-- Task inputs follows --
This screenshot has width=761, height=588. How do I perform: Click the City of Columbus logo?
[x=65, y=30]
-- Task inputs concluded --
-- Task inputs follows --
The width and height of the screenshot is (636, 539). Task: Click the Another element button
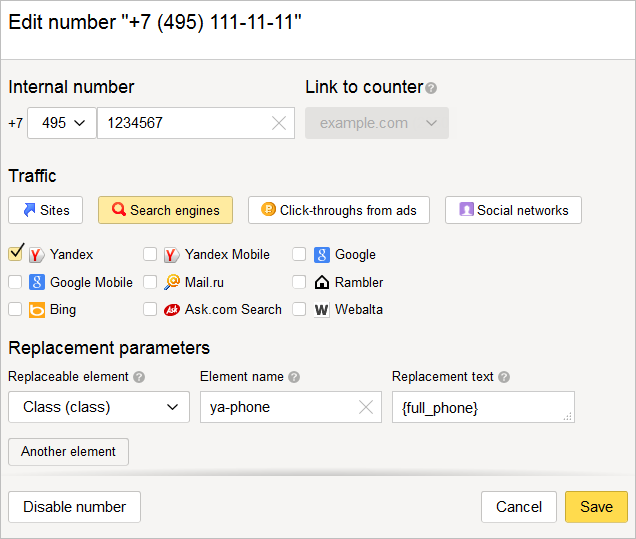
-- Task inputs concluded --
-- Task inputs follows --
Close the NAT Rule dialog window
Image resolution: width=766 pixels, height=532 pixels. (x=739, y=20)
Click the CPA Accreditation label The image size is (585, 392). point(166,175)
-- Task inputs concluded --
* **What the task requires**: From the material above, set down exactly the lines starting at the one with "Close the NAT Rule dialog window" and ending at the one with "Click the CPA", end lines included.

* **Reply**:
Close the NAT Rule dialog window
Image resolution: width=766 pixels, height=532 pixels. (x=739, y=20)
Click the CPA Accreditation label The image size is (585, 392). point(166,175)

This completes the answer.